What you should do:
Every line below from the one containing "This screenshot has height=488, width=1087." through the one containing "Image resolution: width=1568" is to be printed exactly, with the pictures omitted.

Data listing:
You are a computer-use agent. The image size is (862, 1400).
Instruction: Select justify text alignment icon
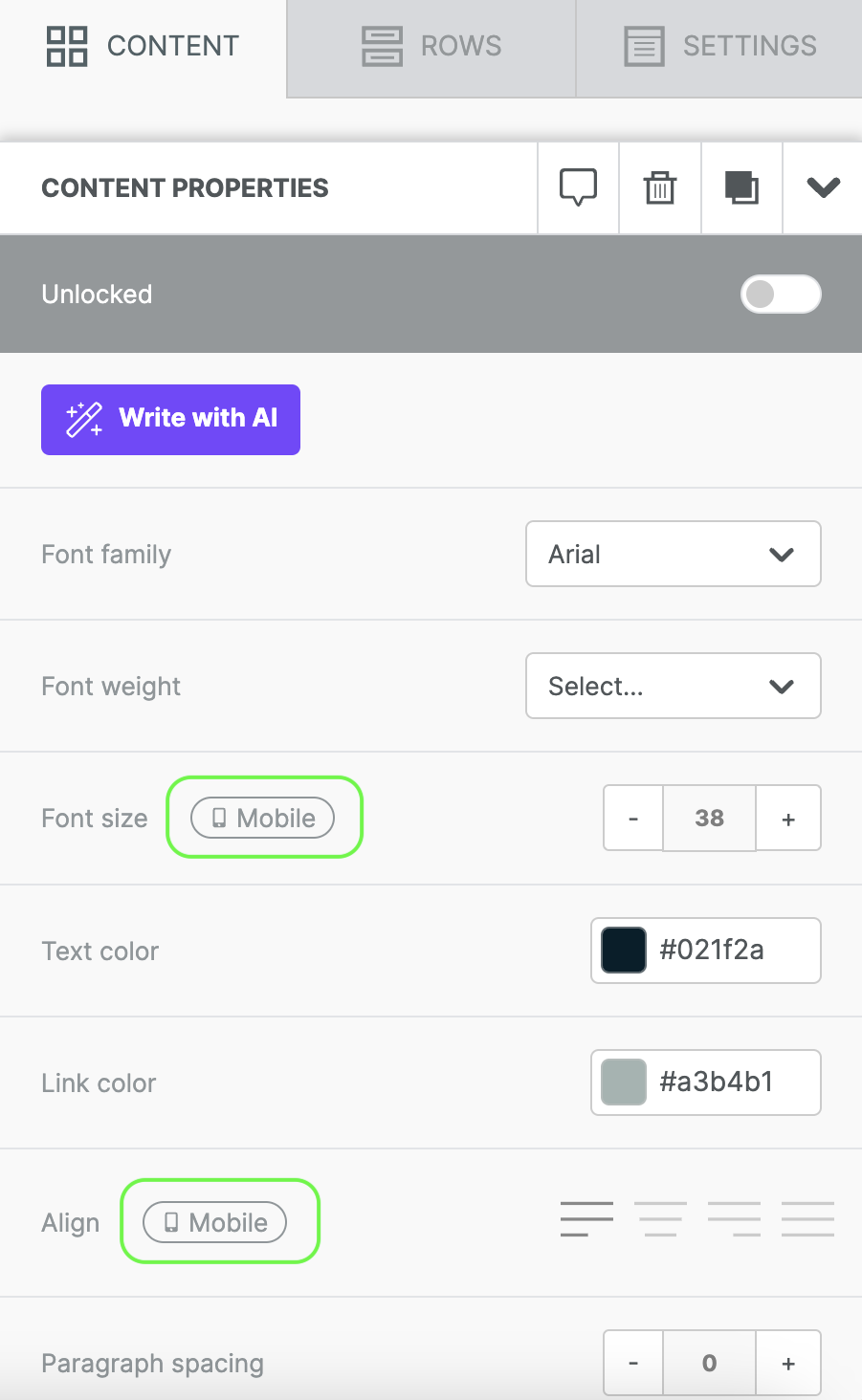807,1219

* * *

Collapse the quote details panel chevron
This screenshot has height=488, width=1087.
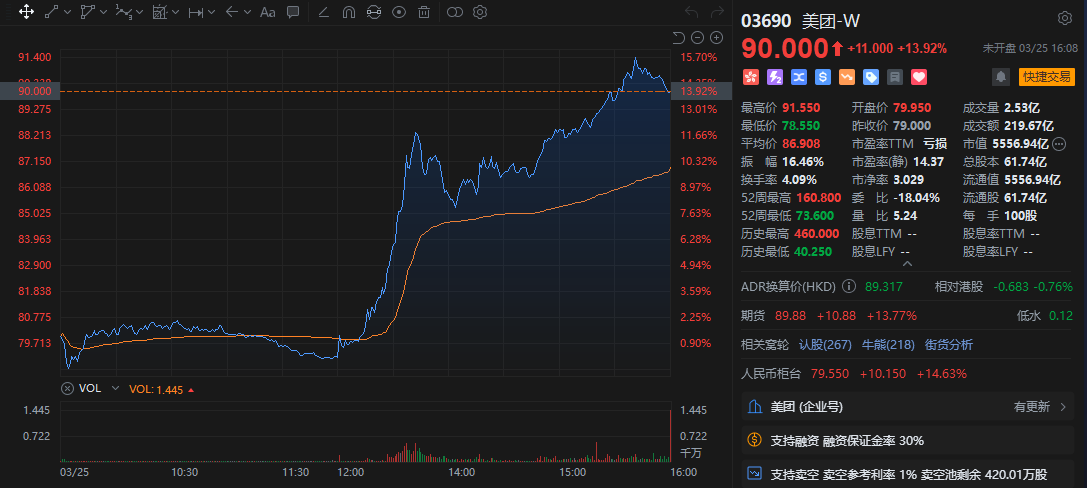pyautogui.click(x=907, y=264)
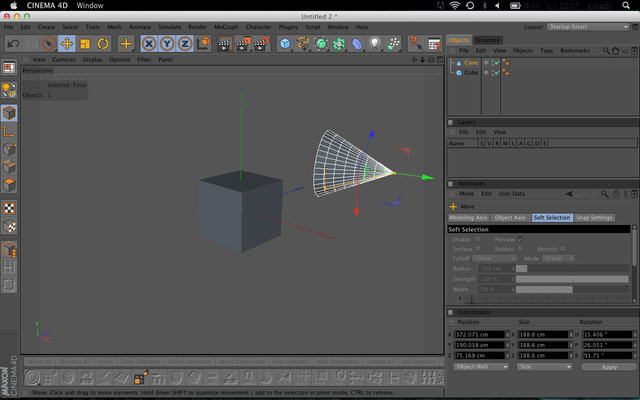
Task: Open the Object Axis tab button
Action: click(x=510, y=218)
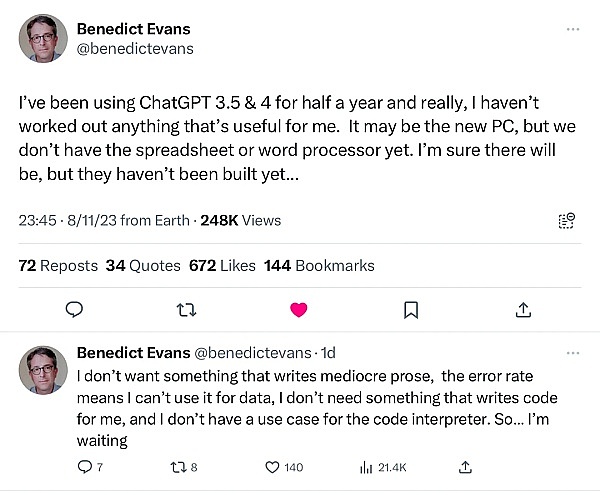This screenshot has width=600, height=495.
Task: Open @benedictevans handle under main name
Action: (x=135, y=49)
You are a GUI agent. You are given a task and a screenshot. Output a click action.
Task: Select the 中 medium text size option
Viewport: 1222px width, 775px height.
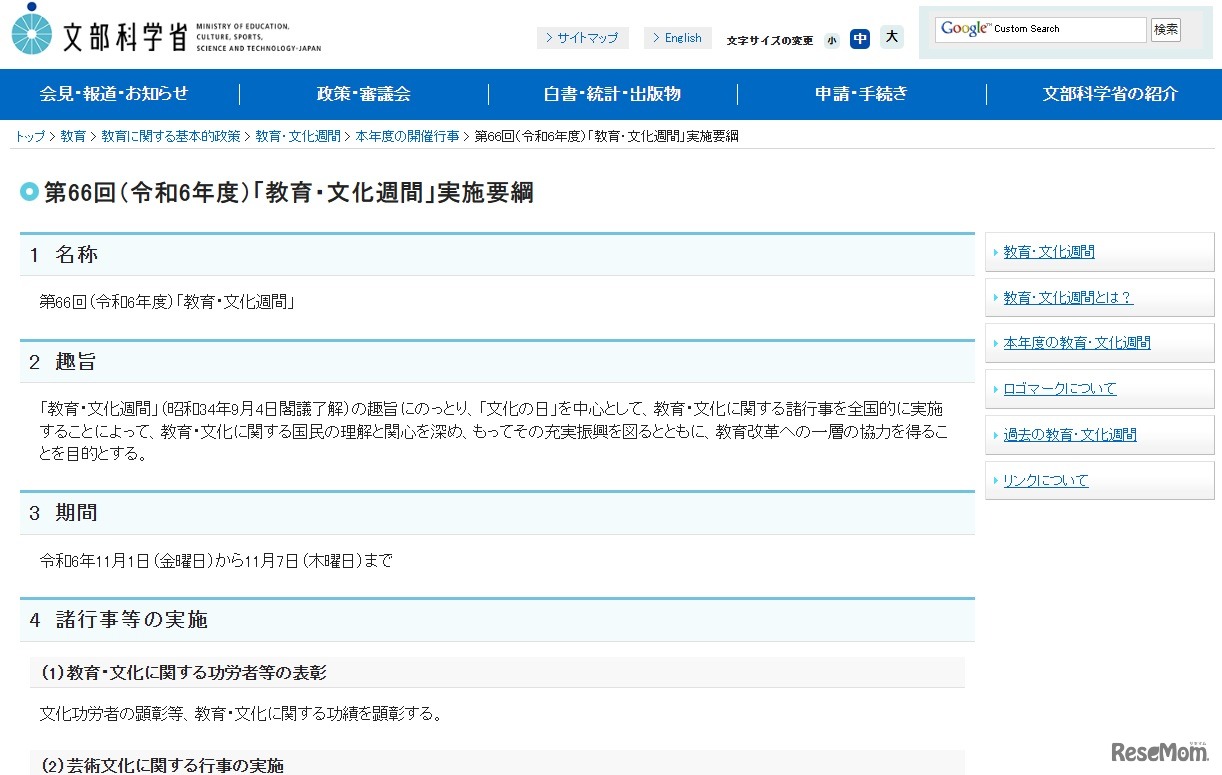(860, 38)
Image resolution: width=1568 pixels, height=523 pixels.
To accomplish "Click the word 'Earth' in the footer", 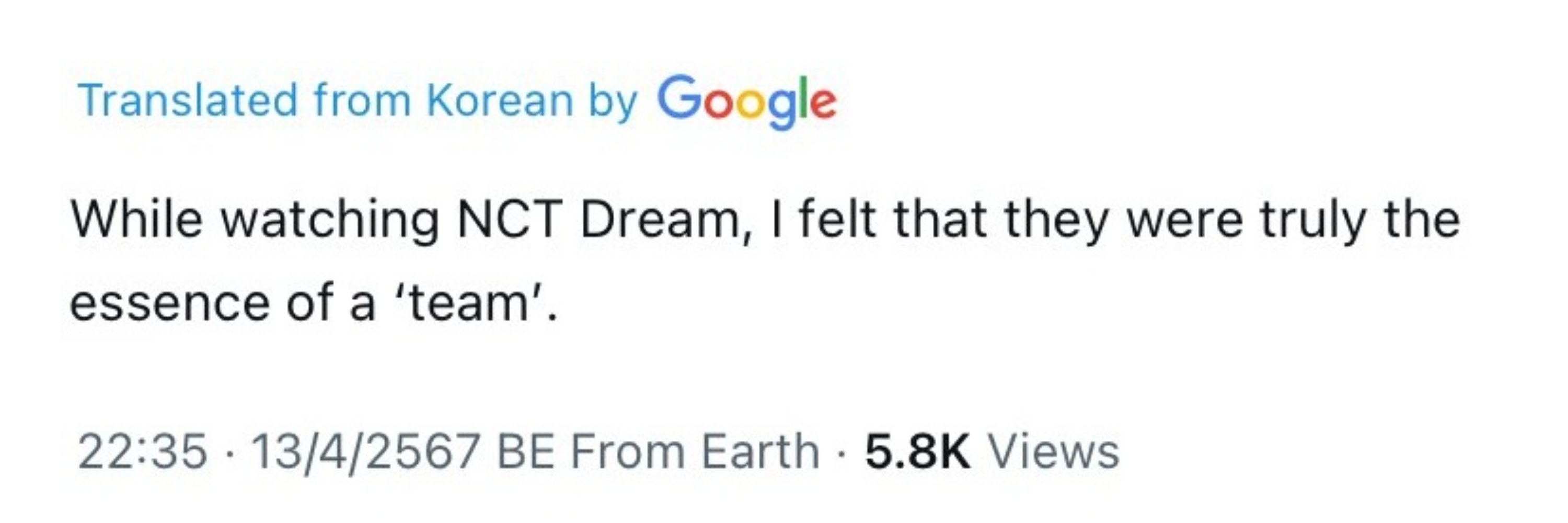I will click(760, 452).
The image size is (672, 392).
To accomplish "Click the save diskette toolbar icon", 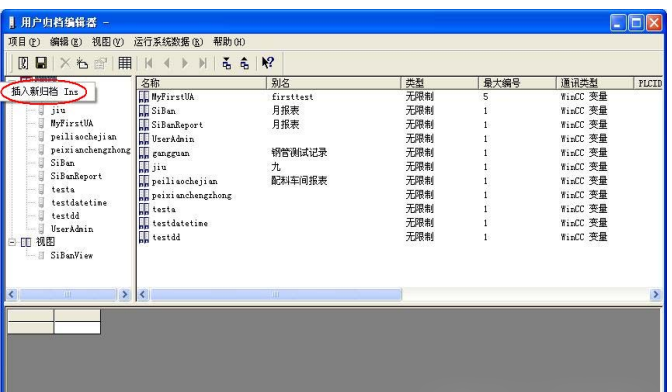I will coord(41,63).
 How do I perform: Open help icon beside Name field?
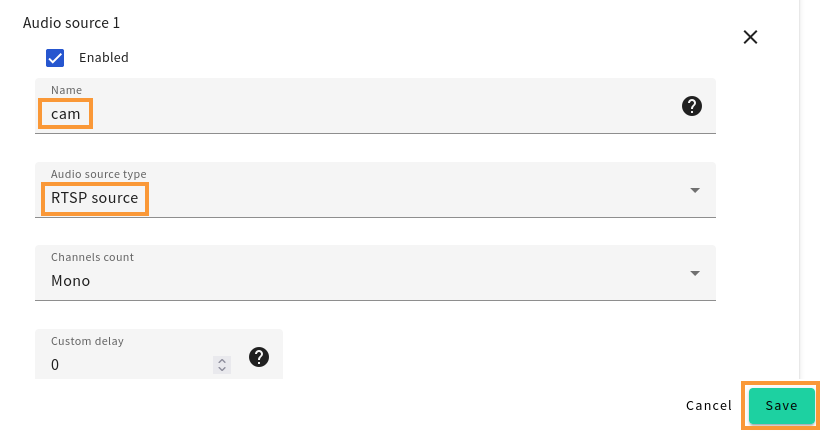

--

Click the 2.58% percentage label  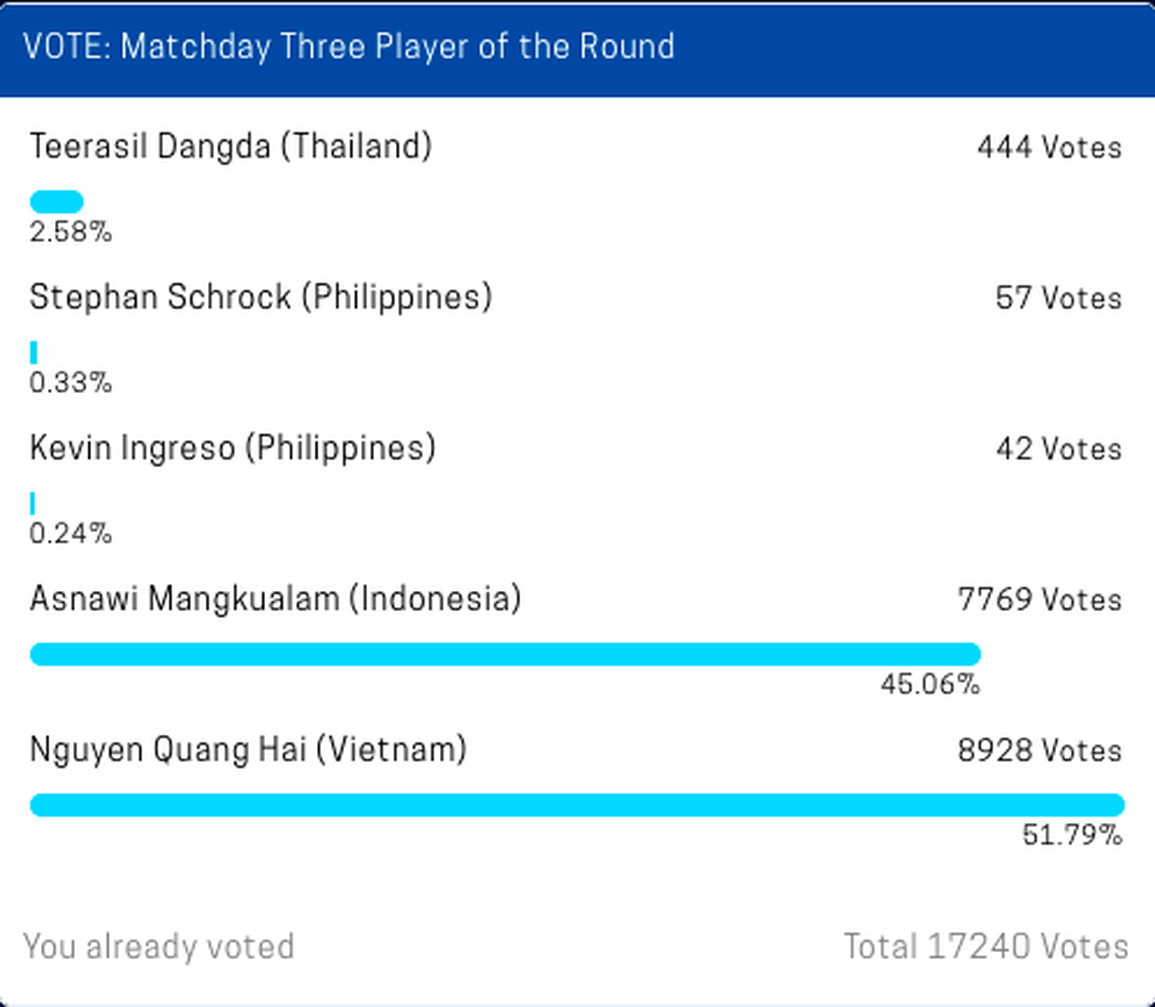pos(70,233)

Answer to the exercise:
This screenshot has height=488, width=1087.
pyautogui.click(x=907, y=264)
Task: Open the Object Axis tab button
Action: click(x=510, y=218)
This screenshot has width=600, height=495.
Task: Open @benedictevans handle under main name
Action: (x=135, y=49)
You are a GUI agent. You are given a task and a screenshot. Output a click action.
Task: Select the 中 medium text size option
Viewport: 1222px width, 775px height.
(860, 38)
Image resolution: width=1568 pixels, height=523 pixels.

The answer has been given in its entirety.